§ Recorded data
• • •

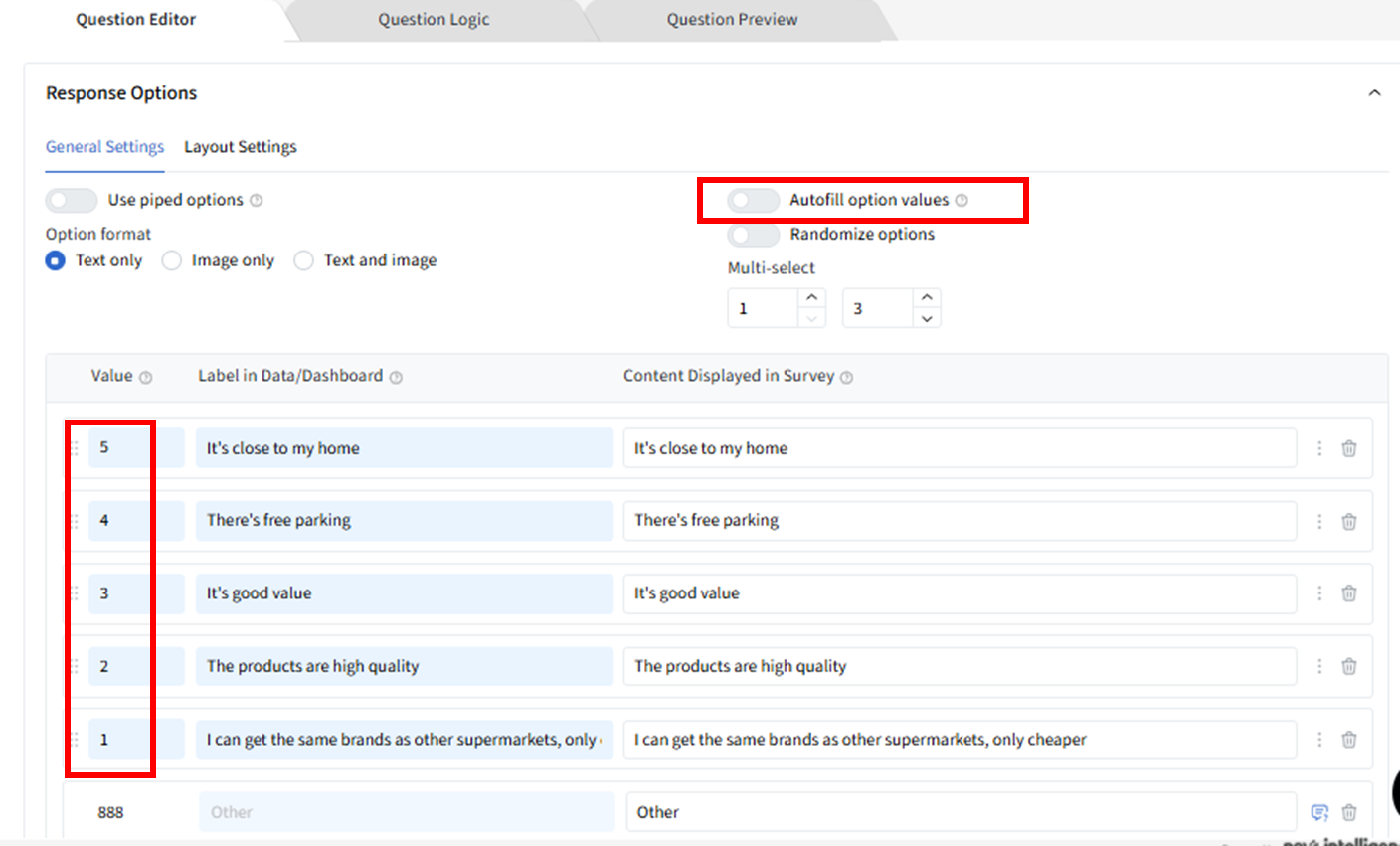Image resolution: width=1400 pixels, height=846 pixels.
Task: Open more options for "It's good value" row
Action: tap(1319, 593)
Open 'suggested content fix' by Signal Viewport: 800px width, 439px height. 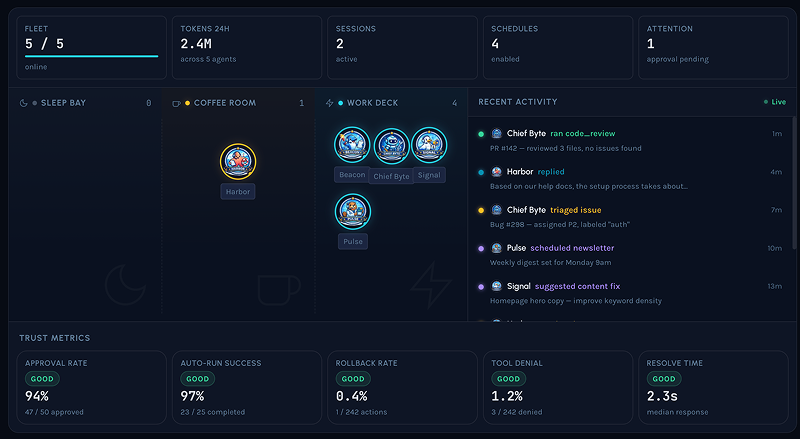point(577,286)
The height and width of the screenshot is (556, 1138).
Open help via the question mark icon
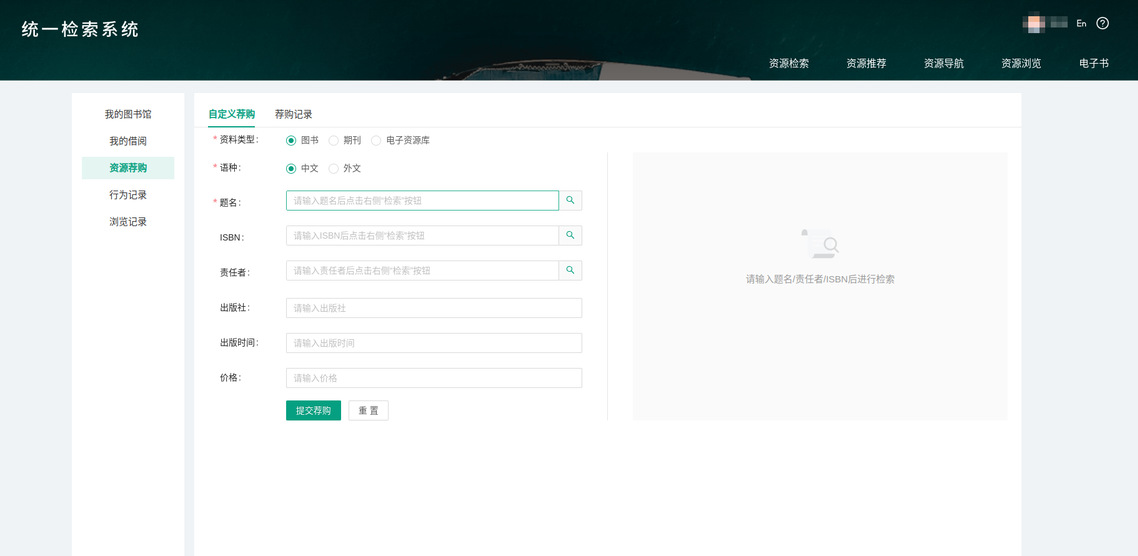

• • •

§ What the task asks
In your output, include only the lines from the line containing "The height and" through the last line of the material above, exactly as they appear, and leave out the pictures.

§ Answer space
The height and width of the screenshot is (556, 1138).
Open help via the question mark icon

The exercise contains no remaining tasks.